13th Annual Conference of the International Speech Communication Association

Portland, OR, USA
September 9-13, 2012

Goal-Oriented Auditory Scene Recognition

Kailash Patil, Mounya Elhilali

Center for Speech and Language Processing, Department of Electrical and Computer Engineering, Johns Hopkins University, Baltimore, MD, USA

How do we understand and interpret complex auditory environments in a way that may depend on some stated goals or intentions? Here, we propose a framework that provides a detailed analysis of the spectrotemporal modulations in the acoustic signal, augmented with a discriminative classifier using multilayer perceptrons.
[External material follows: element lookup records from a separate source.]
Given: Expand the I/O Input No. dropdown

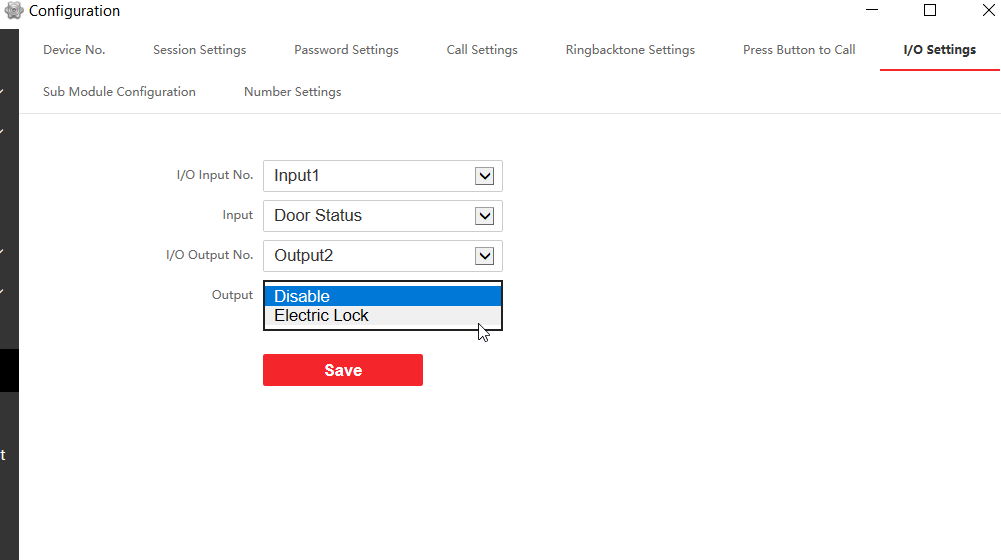Looking at the screenshot, I should [484, 176].
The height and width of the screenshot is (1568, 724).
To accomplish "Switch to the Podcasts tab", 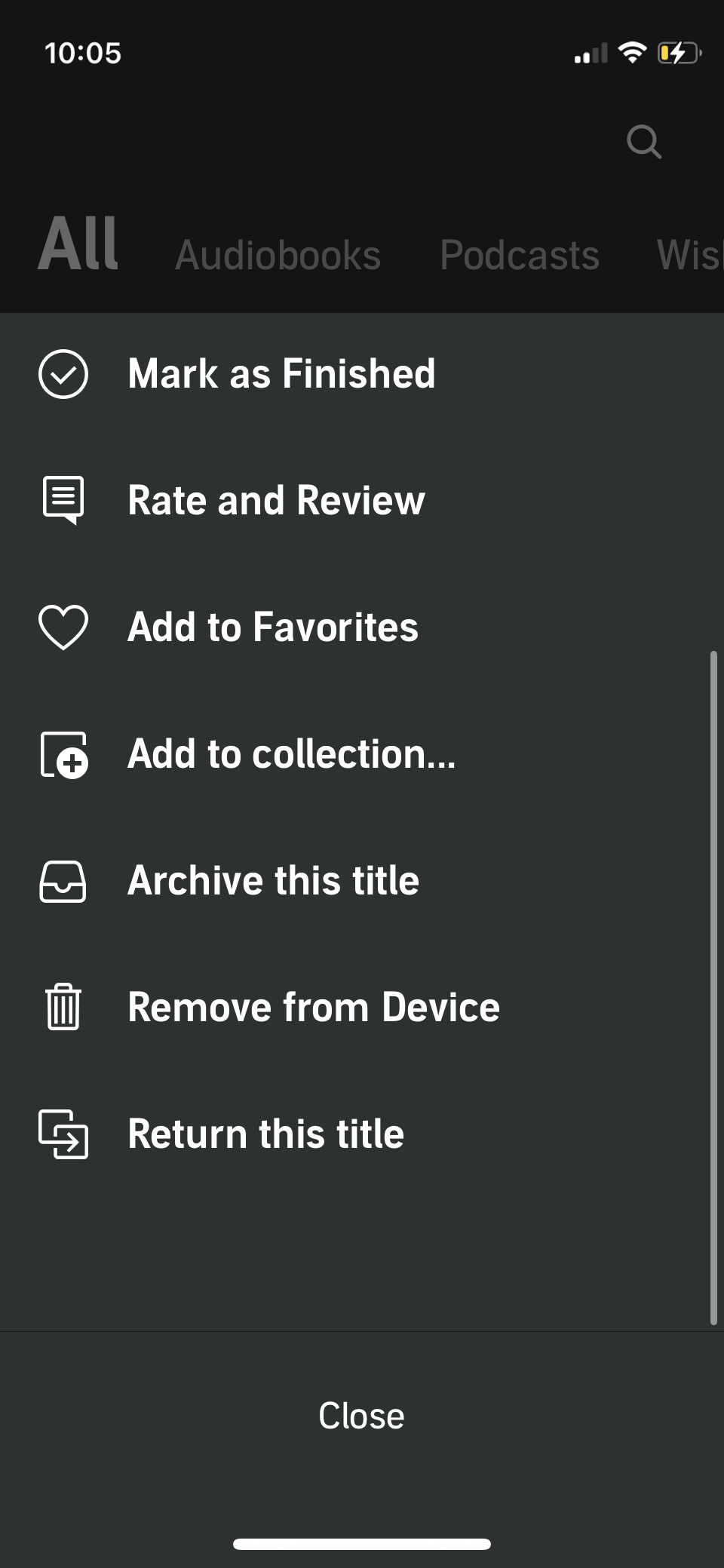I will pyautogui.click(x=520, y=255).
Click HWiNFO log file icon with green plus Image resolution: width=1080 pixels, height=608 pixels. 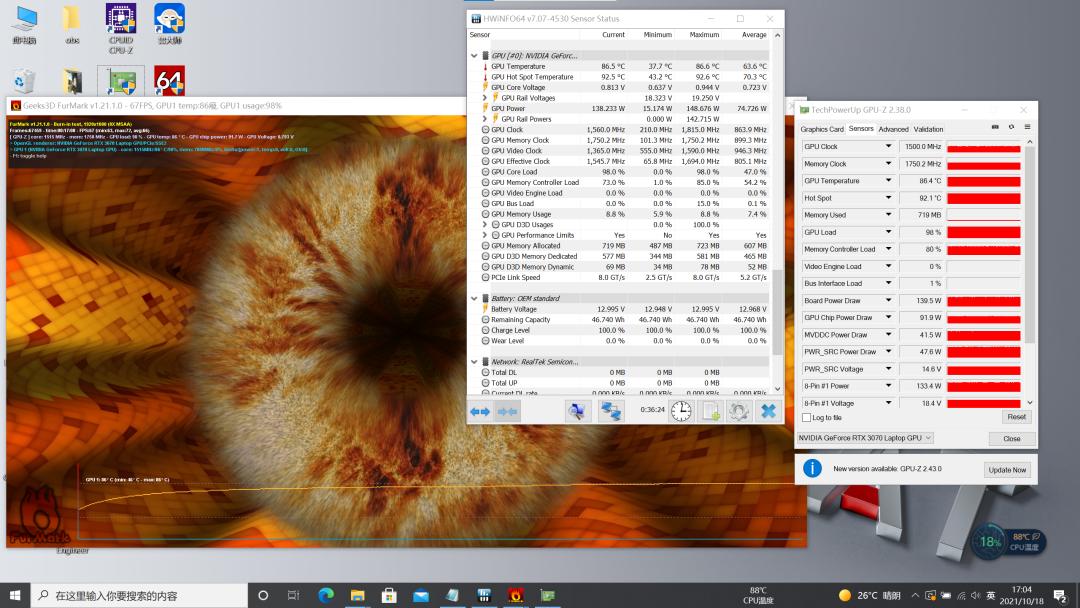click(710, 411)
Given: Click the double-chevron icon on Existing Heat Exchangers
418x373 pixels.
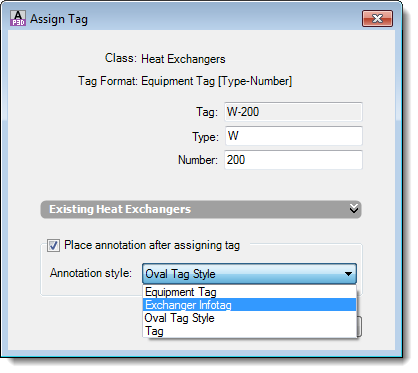Looking at the screenshot, I should 354,209.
We show that such a representation is successful at capturing the non-trivial commonalties within a sound class and differences between different classes. It not only surpasses performance of current systems in the literature by about 21%, but proves quite robust for processing multi-source cases. In addition, we test the role of feature re-weighting in improving feature selectivity and signal-to-noise ratio in the direction of a sound class of interest.

Index Terms: scene understanding, acoustic event recognition, attention, bottom-up, top-down

Full Paper

Bibliographic reference.  Patil, Kailash / Elhilali, Mounya (2012): "Goal-oriented auditory scene recognition", In INTERSPEECH-2012, 2510-2513.